→ **Tasks to perform**:
1. Which Cougar model designations are mentioned in the forum thread about trading an Outback for a Cougar?
2. How would you render this sentence from the forum thread about trading an Outback for a Cougar in Spanish: "We take the Outback to the dealer on Sat and get the new Cougar on Tuesday."
3. Carry on the forum thread about trading an Outback for a Cougar from the point where it stops.

→ **Text provided**:
◆ ◆ ◆ ◆

# Good Bye To Outback Hello Cougar



## TheBoyds (Jan 1, 2005)

Well today after a month of looking we cut a deal on a new 301bhs from Cougar divsion of Keystone.

301bhs

It has more room then our 26RS and a rear garage for storage and a bike rack/generator rack to die for.

Bike rack

We take the Outback to the dealer on Sat and get the new Cougar on Tuesday.

I will have an update soon.

Brian


----------



## rdowns (Oct 20, 2004)

Hope you enjoy your new camper- you know when I started looking for a new fifth wheel, I was convinced the cougar was the one, I loved that rear garage- I could hardly wait to see one in person- it didn't do a thing for me







What I find so interesting about this is that it is such a popular unit. Obviously I am in the minority







Each person has a different wow factor. As I have repeatedly said, pick a unit that you love







and you will use it and enjoy it more. Come back and post some pix, I love to look at campers








Good luck and happy camping


----------



## rennerbee (Jul 25, 2004)

Sweet!







I have to admit that we were looking at Cougars too and fell in love with the Cougar 281EFS fifth wheel. I wasn't able to get into a TT, but being that the 301 and the 281 are so similar, if we got a new TT, that 301 would probrably be it. The Cougar is a great series. My FIL just traded in his 244EFS for the 278EFS (Western states) and they swear that this is IT and is the one they have been looking for. Since he is a very "particular" person and his last 3 5ers were Cougar, they would have to be great RV's! We have the 26 also and man, it sure is crowded. I'm glad that you were able to get into something more roomy. They are beautiful, that's for sure. CONGRATULATIONS! I'm excited for you! And a bit jealous...

◆ ◆ ◆ ◆

→ **Data entries**:
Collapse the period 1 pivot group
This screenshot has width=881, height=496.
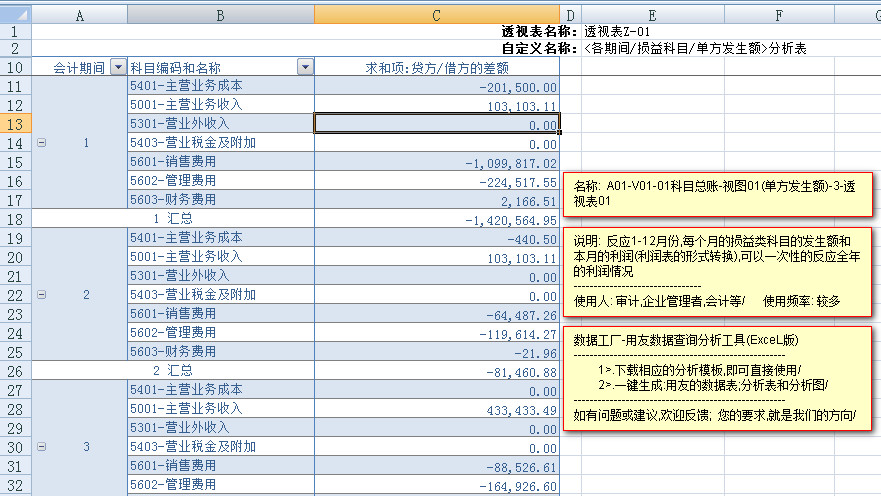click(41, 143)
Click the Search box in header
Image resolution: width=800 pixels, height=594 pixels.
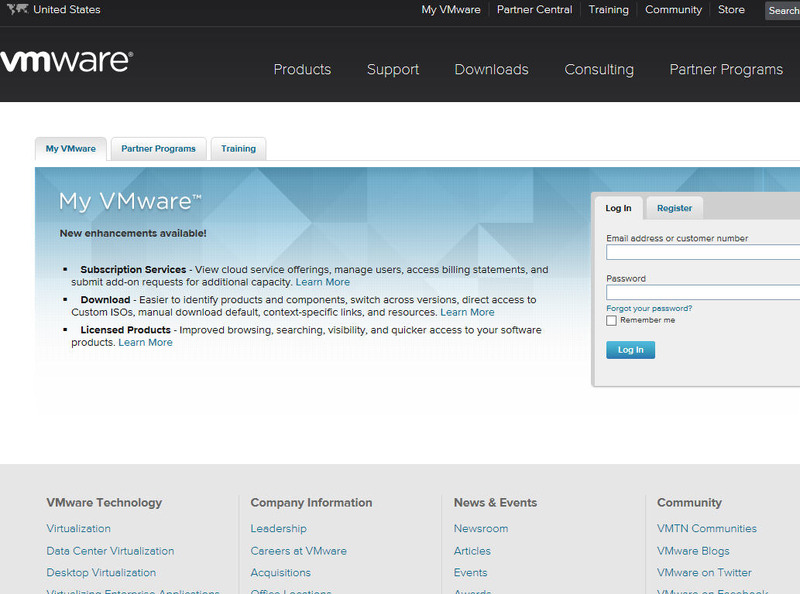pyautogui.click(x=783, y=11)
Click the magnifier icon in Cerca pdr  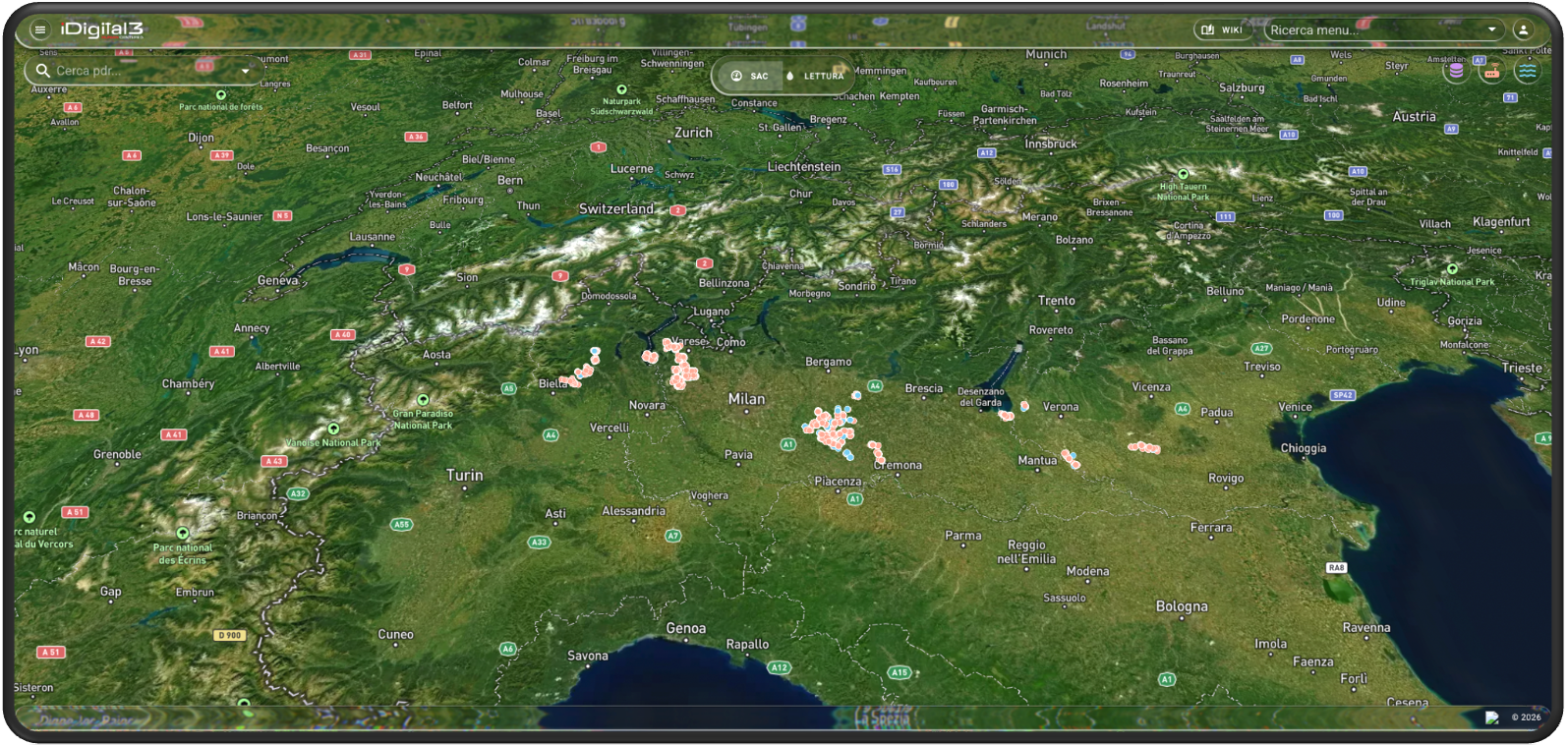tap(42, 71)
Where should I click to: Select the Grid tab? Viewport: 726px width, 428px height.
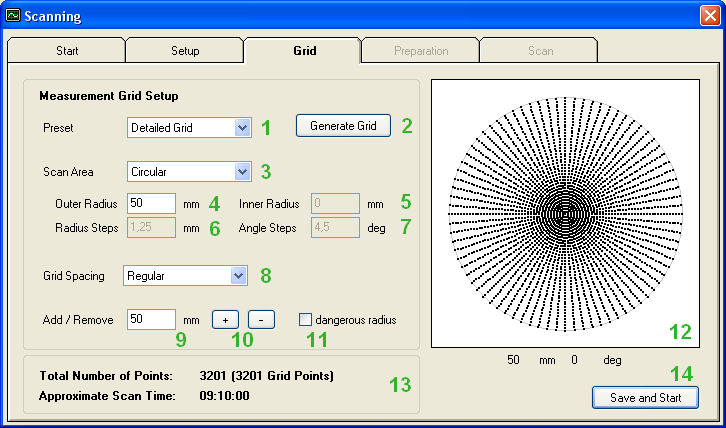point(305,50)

◆ ◆ ◆ ◆

→ **Expected answers**:
1. 301bhs, 281EFS, 244EFS, 278EFS

2. Llevamos el Outback al concesionario el sábado y recibimos el nuevo Cougar el martes.

3.
sunny







sunny


----------



## Y-Guy (Jan 30, 2004)

Congrats on the new Cougar, I have to admit when we toyed with the idea of upgrading before the Raptor the Cougar looked nice with the garage and bike racks. Great choice and of course you're still welcome here. I know of at least one other Cougar owner that reads our posts here!


----------



## HootBob (Apr 26, 2004)

Congrats on the Cougar and good luck
Have to show us some pictures.
Don


----------



## 1stTimeAround (Sep 22, 2004)

Congrats!

One question, where's the garage you refere to. I don't see it on the floor plan?

They do look very nice! I must fight the fever!!!

Jason


----------



## mswalt (Sep 14, 2004)

Funny, I found the Cougar line interesting, too. I just found the Cougar 304BHS yesterday online and kind of like the bunkhouse slide! It also hoas a sofa/dinette slide and looks like there's plenty of room.

It's just hard to get past the Outback interior, though. I still can't find one that I like better! The 31 RQS is looking better everyday!!!

TheBoyds, congrats on yuour new TT. Keep in touch.

Mark


----------



## CamperDC (Oct 30, 2003)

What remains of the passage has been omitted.